Bowtie2 and SAMtools

Bowtie2 & SAMtools

Bowtie2 [1] and SAMtools [2] are sequencing alignment tools. SAMtools provide various utilities for manipulating alignments in the SAM (Sequence Alignment/Map) format, including sorting, merging, indexing and generating alignments in a per-position format. Bowtie aligns short DNA sequences (reads) to the human genome at a rate of over 25 million 35-bp reads per hour. It indexes the genome with a Burrows-Wheeler index to keep its memory footprint small: typically about 2.2 GB for the human genome (2.9 GB for paired-end)

Installed Versions

All the available versions of Bowtie and SAMtools for use can be viewed by issuing the following commands.
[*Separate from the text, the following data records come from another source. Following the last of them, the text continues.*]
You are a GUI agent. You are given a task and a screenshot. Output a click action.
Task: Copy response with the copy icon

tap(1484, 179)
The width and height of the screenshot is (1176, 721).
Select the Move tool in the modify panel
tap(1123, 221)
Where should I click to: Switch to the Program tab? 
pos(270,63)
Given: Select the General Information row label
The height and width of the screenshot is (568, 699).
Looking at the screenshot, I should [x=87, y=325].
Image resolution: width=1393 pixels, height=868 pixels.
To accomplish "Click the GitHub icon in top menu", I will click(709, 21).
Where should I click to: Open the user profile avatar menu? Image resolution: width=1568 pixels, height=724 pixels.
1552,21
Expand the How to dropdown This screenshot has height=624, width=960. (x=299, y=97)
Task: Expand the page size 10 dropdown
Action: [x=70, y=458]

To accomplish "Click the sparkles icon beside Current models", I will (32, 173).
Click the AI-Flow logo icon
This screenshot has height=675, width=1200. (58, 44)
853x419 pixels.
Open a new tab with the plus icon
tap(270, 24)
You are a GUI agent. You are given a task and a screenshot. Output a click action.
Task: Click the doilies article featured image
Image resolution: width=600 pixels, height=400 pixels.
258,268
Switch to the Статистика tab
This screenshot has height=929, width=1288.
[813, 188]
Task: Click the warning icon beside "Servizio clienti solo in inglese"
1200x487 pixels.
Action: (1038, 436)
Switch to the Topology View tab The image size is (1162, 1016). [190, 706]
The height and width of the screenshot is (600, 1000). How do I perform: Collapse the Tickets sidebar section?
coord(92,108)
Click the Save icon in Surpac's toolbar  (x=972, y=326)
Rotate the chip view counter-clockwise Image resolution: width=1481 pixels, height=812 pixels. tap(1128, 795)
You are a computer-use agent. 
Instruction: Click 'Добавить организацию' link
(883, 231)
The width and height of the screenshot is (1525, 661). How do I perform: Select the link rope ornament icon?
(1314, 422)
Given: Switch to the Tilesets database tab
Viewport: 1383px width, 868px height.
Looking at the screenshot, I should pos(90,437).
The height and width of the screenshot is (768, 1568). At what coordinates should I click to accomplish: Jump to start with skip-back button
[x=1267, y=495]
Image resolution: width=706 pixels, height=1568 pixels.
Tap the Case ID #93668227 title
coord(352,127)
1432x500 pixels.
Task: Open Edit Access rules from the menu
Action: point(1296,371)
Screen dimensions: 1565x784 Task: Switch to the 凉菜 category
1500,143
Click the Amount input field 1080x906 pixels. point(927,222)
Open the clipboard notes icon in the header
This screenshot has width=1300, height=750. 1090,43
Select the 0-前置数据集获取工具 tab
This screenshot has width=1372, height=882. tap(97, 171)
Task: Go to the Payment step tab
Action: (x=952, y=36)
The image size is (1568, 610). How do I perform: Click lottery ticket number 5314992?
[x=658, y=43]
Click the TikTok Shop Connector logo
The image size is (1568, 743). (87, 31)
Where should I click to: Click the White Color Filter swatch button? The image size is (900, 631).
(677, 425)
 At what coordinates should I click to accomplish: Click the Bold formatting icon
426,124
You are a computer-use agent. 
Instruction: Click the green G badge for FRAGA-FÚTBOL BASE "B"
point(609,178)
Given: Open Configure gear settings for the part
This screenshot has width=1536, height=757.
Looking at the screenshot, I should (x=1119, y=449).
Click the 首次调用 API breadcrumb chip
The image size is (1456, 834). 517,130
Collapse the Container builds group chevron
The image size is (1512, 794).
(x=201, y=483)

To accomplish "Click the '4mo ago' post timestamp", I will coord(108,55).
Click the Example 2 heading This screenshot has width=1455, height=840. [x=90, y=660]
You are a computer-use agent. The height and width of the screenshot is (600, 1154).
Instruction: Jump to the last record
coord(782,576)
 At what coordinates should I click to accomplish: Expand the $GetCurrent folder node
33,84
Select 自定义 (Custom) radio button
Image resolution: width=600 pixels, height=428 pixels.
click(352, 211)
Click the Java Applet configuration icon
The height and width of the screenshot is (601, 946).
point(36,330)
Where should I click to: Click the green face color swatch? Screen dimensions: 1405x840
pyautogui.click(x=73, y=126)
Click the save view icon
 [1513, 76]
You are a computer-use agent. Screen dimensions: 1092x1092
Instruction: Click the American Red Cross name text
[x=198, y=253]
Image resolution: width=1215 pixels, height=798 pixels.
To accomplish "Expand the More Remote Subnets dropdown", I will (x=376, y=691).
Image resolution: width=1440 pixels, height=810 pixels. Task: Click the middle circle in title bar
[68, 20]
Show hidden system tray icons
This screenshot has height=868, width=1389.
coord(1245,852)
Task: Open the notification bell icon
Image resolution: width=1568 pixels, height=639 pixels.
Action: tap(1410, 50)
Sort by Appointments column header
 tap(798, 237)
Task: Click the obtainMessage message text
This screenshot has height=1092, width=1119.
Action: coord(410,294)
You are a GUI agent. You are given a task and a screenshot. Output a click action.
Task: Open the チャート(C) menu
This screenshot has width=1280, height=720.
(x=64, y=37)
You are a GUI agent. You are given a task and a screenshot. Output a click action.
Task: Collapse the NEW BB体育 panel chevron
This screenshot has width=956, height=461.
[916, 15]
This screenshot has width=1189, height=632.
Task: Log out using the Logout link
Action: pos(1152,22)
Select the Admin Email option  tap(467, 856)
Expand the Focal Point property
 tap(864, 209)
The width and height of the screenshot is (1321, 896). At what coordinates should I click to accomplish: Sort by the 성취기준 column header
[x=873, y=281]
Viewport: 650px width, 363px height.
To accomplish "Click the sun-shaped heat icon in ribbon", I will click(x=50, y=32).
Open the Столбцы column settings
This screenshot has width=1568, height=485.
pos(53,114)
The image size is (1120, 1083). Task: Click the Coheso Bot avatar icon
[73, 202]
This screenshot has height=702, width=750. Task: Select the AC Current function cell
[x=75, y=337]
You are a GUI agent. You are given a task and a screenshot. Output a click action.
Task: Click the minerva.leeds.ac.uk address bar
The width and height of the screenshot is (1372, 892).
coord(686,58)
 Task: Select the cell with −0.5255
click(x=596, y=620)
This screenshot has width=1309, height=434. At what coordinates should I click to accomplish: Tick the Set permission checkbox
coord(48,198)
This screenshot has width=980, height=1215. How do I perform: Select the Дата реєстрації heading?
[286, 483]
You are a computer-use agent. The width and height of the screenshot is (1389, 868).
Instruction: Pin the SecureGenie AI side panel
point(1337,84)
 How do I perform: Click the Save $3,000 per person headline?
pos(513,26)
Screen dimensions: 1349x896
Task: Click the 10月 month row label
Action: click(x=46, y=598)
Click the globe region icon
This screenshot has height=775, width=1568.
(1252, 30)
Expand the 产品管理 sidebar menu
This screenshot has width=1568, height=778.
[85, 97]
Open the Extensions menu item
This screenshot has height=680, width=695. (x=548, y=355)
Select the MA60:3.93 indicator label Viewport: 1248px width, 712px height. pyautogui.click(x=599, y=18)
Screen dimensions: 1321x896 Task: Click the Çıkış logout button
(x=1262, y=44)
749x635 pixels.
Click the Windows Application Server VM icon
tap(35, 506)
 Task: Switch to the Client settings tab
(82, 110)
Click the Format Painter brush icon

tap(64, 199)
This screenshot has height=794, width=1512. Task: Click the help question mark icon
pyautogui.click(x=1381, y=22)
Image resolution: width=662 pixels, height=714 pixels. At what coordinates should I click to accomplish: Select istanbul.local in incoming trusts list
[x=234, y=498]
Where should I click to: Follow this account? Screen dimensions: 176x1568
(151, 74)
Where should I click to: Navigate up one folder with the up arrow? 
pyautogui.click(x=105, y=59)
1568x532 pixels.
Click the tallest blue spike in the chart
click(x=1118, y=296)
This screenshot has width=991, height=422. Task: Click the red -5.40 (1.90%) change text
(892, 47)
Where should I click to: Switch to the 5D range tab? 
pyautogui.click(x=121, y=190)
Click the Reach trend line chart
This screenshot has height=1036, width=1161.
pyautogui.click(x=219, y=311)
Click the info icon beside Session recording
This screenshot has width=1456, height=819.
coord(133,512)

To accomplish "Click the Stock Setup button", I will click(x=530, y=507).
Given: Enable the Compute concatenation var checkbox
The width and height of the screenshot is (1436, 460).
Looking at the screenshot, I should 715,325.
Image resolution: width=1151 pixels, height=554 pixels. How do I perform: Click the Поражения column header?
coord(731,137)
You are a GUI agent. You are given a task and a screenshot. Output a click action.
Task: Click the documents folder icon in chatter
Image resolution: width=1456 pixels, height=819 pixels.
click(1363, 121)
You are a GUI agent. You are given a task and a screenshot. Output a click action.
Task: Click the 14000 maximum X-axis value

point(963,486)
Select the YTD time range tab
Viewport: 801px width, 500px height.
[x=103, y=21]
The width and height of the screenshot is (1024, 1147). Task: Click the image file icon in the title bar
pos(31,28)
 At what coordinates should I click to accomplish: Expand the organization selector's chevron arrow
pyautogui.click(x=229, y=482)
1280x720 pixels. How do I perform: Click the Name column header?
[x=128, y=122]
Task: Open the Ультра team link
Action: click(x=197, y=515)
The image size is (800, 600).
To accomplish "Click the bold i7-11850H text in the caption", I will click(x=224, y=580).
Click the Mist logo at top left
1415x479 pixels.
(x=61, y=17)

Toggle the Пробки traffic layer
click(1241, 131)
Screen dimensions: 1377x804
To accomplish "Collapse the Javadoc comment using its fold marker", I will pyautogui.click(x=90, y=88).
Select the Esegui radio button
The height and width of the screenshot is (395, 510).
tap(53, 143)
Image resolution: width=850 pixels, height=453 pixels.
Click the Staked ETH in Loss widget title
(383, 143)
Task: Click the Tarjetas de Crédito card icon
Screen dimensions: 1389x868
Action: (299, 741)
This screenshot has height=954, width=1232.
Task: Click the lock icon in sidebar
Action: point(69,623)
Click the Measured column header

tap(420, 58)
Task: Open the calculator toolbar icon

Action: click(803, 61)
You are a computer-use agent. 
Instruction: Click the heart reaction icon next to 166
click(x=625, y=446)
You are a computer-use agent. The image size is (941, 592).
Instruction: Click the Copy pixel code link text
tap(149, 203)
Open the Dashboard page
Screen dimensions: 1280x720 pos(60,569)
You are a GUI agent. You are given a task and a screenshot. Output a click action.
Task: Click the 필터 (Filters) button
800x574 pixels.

This applies for other applications as well.

module spider bowtie

module spider samtools

The modules can be loaded as:

module load bowtie2     #for Bowtie

module load samtools    #for samtools

Running Bowtie and Samtools in HPC

Example (from the Bowtie2 Manual):

Copy the example directory from /usr/local/doc/BOWTIE/ to your home directory

cp -r /usr/local/doc/BOWTIE/example <path-in-your-home-directory>/

Change directory to the location where there is a job file "bowtie.slurm"

cd example/bowtie-test

Serial Job

The sample job file (bowtie.slurm) is showed below:

#!/bin/bash

#SBATCH --job-name="Bowtie_test"

#SBATCH --nodes=1

#SBATCH --cpus-per-task=1

#SBATCH --time=00:10:00

#SBATCH -o Bowtie_test.o%j


#Bowtie, Samtools and Bcftools

module purge

module load intel/17 openmpi

module load bowtie2

module load samtools/1.8

module load bcftools/1.8


#Indexing a reference genome

bowtie2-build ../reference/lambda_virus.fa lambda_virus


#Aligning example reads

bowtie2 -x lambda_virus -U ../reads/reads_1.fq -S eg1.sam


#Paired-end example

bowtie2 -x lambda_virus -1 ../reads/reads_1.fq -2 ../reads/reads_2.fq -S eg2.sam


#Local alignment example

bowtie2 --local -x lambda_virus -U ../reads/longreads.fq -S eg3.sam


#Convert the SAM to BAM:

samtools view -bS eg2.sam > eg2.bam


#Convert the BAM file to a sorted BAM file

samtools sort -o eg2.sorted.bam eg2.bam


#We now have a sorted BAM file called `eg2.sorted.bam`. Sorted BAM is a useful

#format because the alignments are (a) compressed, which is convenient for

#long-term storage, and (b) sorted, which is conveneint for variant discovery.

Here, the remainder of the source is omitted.